It was that winter that I went through the morbid period. Like our childhood's measles and whooping cough, it seems to come to most of us—us women children. I wonder why? Certainly it came to me. True to type I cried by the hour over fancied slights from my schoolmates, and brooded days at a time because Father or Mother "didn't understand," I questioned everything in the earth beneath and the heavens above; and in my dark despair over an averted glance from my most intimate friend, I meditated on whether life was, or was not, worth the living, with a preponderance toward the latter.
Being plunged into a state of settled gloom, I then became acutely anxious as to my soul's salvation, and feverishly pursued every ism and ology that caught my roving eye's attention, until in one short month I had become, in despairing rotation, an incipient agnostic, atheist, pantheist, and monist. Meanwhile I read Ibsen, and wisely discussed the new school of domestic relationships.
Mother—dear mother!—looked on aghast. She feared, I think, for my life; certainly for my sanity and morals.
It was Father this time who came to the rescue. He pooh-poohed Mother's fears; said it was indigestion that ailed me, or that I was growing too fast; or perhaps I didn't get enough sleep, or needed, maybe, a good tonic. He took me out of school, and made it a point to accompany me on long walks. He talked with me—not to me—about the birds and the trees and the sunsets, and then about the deeper things of life, until, before I realized it, I was sane and sensible once more, serene and happy in the simple faith of my childhood, with all the isms and ologies a mere bad dream in the dim past.
I was seventeen, if I remember rightly, when I became worried, not over my heavenly estate now, but my earthly one. I must have a career, of course. No namby-pamby everyday living of dishes and dusting and meals and babies for me. It was all very well, of course, for some people. Such things had to be. But for me—
I could write, of course; but I was not sure but that I preferred the stage. At the same time there was within me a deep stirring as of a call to go out and enlighten the world, especially that portion of it in darkest Africa or deadliest India. I would be a missionary.

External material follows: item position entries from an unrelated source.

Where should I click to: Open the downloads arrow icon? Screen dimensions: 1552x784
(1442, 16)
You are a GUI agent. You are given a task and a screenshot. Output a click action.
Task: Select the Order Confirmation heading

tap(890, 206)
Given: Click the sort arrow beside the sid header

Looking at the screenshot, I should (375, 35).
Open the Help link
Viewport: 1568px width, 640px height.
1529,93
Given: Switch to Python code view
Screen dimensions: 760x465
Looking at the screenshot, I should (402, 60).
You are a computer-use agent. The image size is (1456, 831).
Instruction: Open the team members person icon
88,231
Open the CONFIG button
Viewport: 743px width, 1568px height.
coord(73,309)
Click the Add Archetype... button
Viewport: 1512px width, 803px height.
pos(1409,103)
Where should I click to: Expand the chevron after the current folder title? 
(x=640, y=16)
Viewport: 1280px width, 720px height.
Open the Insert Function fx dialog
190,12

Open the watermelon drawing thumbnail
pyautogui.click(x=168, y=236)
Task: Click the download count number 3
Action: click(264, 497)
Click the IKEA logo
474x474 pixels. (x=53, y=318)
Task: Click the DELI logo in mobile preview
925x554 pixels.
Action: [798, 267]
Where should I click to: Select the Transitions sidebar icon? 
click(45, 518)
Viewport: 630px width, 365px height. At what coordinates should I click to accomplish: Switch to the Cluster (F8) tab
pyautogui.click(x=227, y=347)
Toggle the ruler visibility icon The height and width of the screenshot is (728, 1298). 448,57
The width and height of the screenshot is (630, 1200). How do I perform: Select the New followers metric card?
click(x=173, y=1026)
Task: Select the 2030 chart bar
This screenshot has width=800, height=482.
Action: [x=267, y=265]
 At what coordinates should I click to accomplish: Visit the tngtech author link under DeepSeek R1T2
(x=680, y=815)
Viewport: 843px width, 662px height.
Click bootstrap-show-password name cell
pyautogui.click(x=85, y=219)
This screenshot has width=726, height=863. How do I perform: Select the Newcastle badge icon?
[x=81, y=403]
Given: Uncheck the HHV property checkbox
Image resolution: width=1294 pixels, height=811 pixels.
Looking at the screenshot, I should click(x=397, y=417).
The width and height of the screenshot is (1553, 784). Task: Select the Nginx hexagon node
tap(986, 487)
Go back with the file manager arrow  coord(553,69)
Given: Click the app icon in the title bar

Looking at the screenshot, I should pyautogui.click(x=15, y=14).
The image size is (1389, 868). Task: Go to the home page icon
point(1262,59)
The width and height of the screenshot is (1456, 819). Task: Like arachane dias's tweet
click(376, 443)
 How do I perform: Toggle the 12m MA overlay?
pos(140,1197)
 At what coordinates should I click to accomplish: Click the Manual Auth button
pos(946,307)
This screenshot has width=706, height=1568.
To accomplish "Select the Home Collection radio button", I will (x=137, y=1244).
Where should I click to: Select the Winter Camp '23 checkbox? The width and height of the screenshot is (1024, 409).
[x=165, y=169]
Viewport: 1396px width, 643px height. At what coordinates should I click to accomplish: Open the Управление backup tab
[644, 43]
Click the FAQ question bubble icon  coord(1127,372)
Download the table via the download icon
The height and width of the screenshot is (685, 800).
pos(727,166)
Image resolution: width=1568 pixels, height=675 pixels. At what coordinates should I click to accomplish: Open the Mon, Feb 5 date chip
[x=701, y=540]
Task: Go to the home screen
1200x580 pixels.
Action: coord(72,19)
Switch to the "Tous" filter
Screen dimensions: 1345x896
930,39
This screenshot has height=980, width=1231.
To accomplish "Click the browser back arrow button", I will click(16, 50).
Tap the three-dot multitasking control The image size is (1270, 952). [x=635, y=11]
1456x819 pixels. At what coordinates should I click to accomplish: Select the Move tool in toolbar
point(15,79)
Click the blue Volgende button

Before I was eighteen, however, I had abandoned all this. Father put his foot down hard on the missionary project, and Mother put hers down on the stage idea. I didn't mind so much, though, as I remember, for on further study and consideration, I found that flowers and applause were not all of an actor's life, and that Africa and India were not entirely desirable as a place of residence for a young woman alone. Besides, I had decided by then that I could enlighten the world just as effectually (and much more comfortably) by writing stories at home and getting them printed.
So I wrote stories—but I did not get any of them printed, in spite of my earnest efforts. In time, therefore, that idea, also, was abandoned; and with it, regretfully, the idea of enlightening the world at all.
Besides, I had just then (again if I remember rightfully) fallen in love.
Not that it was the first time. Oh, no, not at eighteen, when at thirteen I had begun confidently and happily to look for it! What a sentimental little piece I was! How could they have been so patient with me—Father, Mother, everybody!